## [WRITTEN TASKS]
1. According to the photography roundup, in what year did Sheila Turner-Seed interview Henri Cartier-Bresson in his Paris studio?
2. From the photography roundup, print verbatim the part that opens with the words containing "via Henri Cartier-Bresson: Living" and closes with "Photography’s online bookstore.".

An interesting two part interview with Henri Cartier-Bresson:

The journalist and filmmaker Sheila Turner-Seed interviewed Henri Cartier-Bresson in his Paris studio in 1971 for a film-strip series on photographers that she produced for Scholastic. After her death in 1979 at the age of 42, that interview, along with interviews that Ms. Turner-Seed had conducted with Bruce Davidson, Cornell Capa, Lisette Model, W. Eugene Smith, Don McCullin and others, sat like a time capsule in the archives of the International Center of Photography in New York.

via Henri Cartier-Bresson: Living and Looking – NYTimes.com.

The second part of that interview, transcribed from tape by Sheila Turner-Seed, continues where we left off yesterday. It has been lightly edited. A DVD of the Cartier-Bresson interview, with his photos, is available from the International Center of Photography’s online bookstore.
via Henri Cartier-Bresson: ‘There Are No Maybes’ – NYTimes.com.

Thames & Hudson’s Photofile series. I have a couple of these and can recommend them:

Thames & Hudson’s Photofile series – a sort of Reader’s Digest of coffee table books – offers well-produced paperbacks containing approximately 60 decent reproductions. Rather than review one at a time, I’ll review the series, as most are worthwhile, and the concept of these affordable and small packages is fantastic.

Quality photo books generally are priced too high for students (or anyone on a budget) to purchase with abandon. Additionally, they can be cumbersome and better suited to adorn a coffee table than to actually thumb through. Thus the Photofile series addresses an important gap in the marketplace. These portable and reasonably priced ‘mini-monographs’, allow readers to enjoy well-reproduced photos without breaking the back or the bank. They are to large art books what a high quality point and shoot is to the professional DSLR. Let’s go through some of their strong points….

via The Photofile Series published by Thames & Hudson: Digital Photography Review.

Ever wanted to make your own camera. Now’s your chance with the Lomography Konstruktor (from Petapixel).

You may have seen built-it-yourself 35mm pinhole cameras before, but have you ever seen a DIY SLR? Lomography today announced the Konstruktor, a camera it calls “the world’s first 35mm do-it-yourself” SLR camera. If you loved building model airplanes as a kid, this is one camera kit you’re going to love.

via Lomography Konstruktor is the World’s First Build-It-Yourself 35mm SLR.

Now you too can make blurry, over-saturated, grainy, cross-processed, light polluted pictures with your very own home built camera. Sounds like I hate lomo cameras :-). Actually I don’t – even if I find them typically overpriced. I do like some of the pictures they produce and I admire the way they seem to have introduced an entire new generation to film photography. For $35 I might pick up one myself.

I loved this parable: “Losing your marbles” from Kirk Tuck at the Visual Science Lab.

“One day, as if by magic, a young boy in a very poor village, found a small, perfectly round object only half an inch across that seemed to glow with the most beautiful blue light. He carefully put the round object in his pocket and went home to show his parents. The parents were delighted because, living in a village made of beige mud they’d never seen anything so beautiful. ‘If you can find more of these we could sell them and become rich.’ Said the boy’s father. So the boy decided to go out into the world and find out the secret of the small, perfectly round, beautiful orbs. He put the one he’d found into his pocket, packed a few sandwiches and headed off to search the world for more………

Follow the link for more via Losing your marbles. | The Visual Science Lab / Kirk Tuck.

## [LISTED RECORDS]

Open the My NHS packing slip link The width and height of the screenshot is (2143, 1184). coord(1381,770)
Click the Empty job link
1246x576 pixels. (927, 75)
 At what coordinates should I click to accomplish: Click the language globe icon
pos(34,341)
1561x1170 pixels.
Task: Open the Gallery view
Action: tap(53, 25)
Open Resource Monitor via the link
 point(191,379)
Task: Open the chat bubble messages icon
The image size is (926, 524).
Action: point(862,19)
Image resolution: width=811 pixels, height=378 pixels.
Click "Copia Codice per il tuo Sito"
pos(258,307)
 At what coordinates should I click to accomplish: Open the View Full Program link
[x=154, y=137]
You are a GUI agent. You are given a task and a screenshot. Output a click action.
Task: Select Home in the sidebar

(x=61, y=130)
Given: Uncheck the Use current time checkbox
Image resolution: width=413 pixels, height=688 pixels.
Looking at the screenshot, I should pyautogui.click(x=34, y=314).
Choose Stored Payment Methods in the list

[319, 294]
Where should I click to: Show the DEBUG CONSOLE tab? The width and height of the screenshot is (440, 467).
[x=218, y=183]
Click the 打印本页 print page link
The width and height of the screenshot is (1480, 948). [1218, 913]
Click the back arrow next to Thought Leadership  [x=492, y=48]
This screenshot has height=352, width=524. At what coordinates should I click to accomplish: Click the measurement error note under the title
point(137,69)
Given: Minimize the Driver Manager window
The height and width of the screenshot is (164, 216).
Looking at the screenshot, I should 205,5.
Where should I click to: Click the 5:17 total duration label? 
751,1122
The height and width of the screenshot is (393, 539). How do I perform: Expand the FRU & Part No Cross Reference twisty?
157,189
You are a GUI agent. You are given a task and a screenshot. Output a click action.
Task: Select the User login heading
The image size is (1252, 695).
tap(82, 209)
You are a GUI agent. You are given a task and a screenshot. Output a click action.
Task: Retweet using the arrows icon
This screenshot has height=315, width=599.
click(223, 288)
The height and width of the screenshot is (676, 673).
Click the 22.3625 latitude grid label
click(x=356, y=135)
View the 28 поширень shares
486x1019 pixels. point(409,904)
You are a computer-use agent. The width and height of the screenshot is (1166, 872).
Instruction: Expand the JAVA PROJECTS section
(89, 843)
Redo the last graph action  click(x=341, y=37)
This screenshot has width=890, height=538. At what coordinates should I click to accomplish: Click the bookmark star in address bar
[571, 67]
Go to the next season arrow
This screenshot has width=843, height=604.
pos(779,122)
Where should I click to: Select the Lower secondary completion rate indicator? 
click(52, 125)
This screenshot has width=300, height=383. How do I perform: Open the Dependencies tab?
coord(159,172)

## [TASK-BY-TASK SOLUTIONS]
1. 1971

2.
via Henri Cartier-Bresson: Living and Looking – NYTimes.com.

The second part of that interview, transcribed from tape by Sheila Turner-Seed, continues where we left off yesterday. It has been lightly edited. A DVD of the Cartier-Bresson interview, with his photos, is available from the International Center of Photography’s online bookstore.